Two women, both first-time candidates, are competing in Tuesday’s House District 65B DFL primary election for the seat being vacated by Rep. Carlos Mariani of St. Paul, who held the office for more than 30 years.
María Isa Pérez-Hedges, 34, is the DFL-endorsed candidate, and Anna Botz, 47, is challenging Pérez-Hedges for the party’s nomination in a district that includes downtown and the West Side of St. Paul and part of West St. Paul. Both candidates are West Side residents and are long-time community activists.
Pérez-Hedges is an international recording artist and director of the Twin Cities Mobile Jazz Project. She has been a leader in a youth multicultural community arts program that collaborates with public schools throughout Minnesota for two decades.
A Type 1 diabetic, she first got involved in politics as a lobbyist to help pass the 2020 Alec Smith Insulin Affordability Act, which aims to hold down insulin costs for diabetics. She serves on a state Capitol Area Architectural and Planning Board task force that is charged with making the statehouse a welcoming space for all Minnesotans.

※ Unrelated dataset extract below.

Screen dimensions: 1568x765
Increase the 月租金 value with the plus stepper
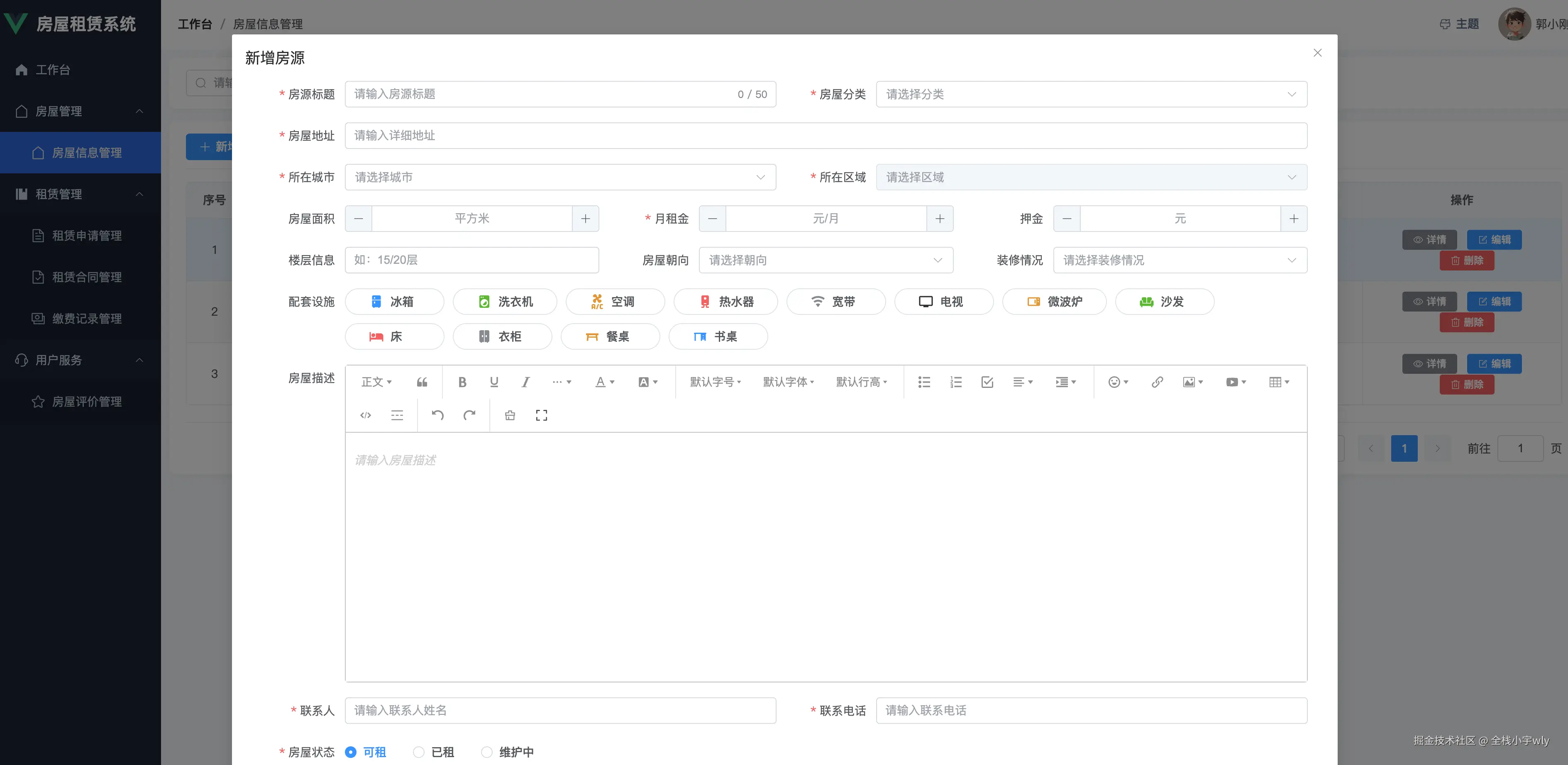click(940, 219)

Botz, 47, is a professional photographer and owner of a small photo studio on the West Side. A South St. Paul native, she has been a leader in West Side community block clubs and youth summer camps. She also has been active in international environmental projects.
Botz calls herself a “moderate liberal,” saying she identifies with earlier generations of Democrats who fought for working-class citizens and often bucked wealthy corporations.

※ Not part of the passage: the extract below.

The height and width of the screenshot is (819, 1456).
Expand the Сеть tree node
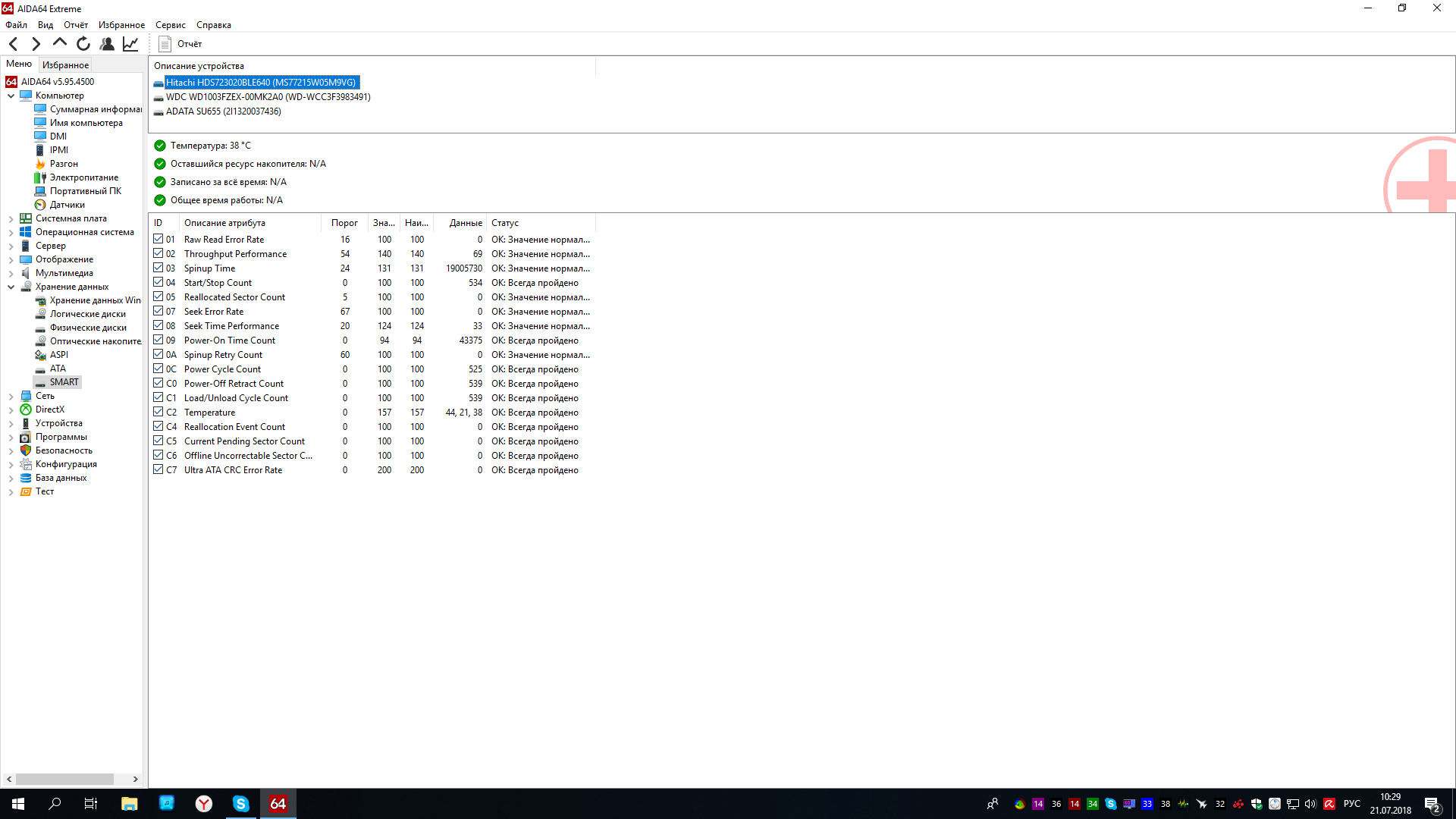pos(11,396)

She said she “supports legal protection for the unborn and their mothers.” That’s the major policy difference between her and Pérez-Hedges, an abortion rights advocate.
If elected, Botz said her top priority would be “responsive leadership. … We need to go where the people are.”
Her strongest policy interest is in environmental protection. She said she would work to create “good-paying renewable energy jobs” in the state, protect water quality and restrict use of hazardous chemicals. She also wants to help “protect children from being exploited.”
As a lawmaker, Pérez-Hedges said she would “continue to advocate for an ethical health care system that puts people before profits.” That includes universal health care for all Minnesotans and increased funding for mental health care for young people.
Pérez-Hedges also pledged to “champion a public education system that allows our youth from immigrant families, communities of color and low-income households to thrive.” In addition, she said she would work to provide more affordable housing for renters and working-class families, more economic opportunities for small businesses and strive for “environmental justice.”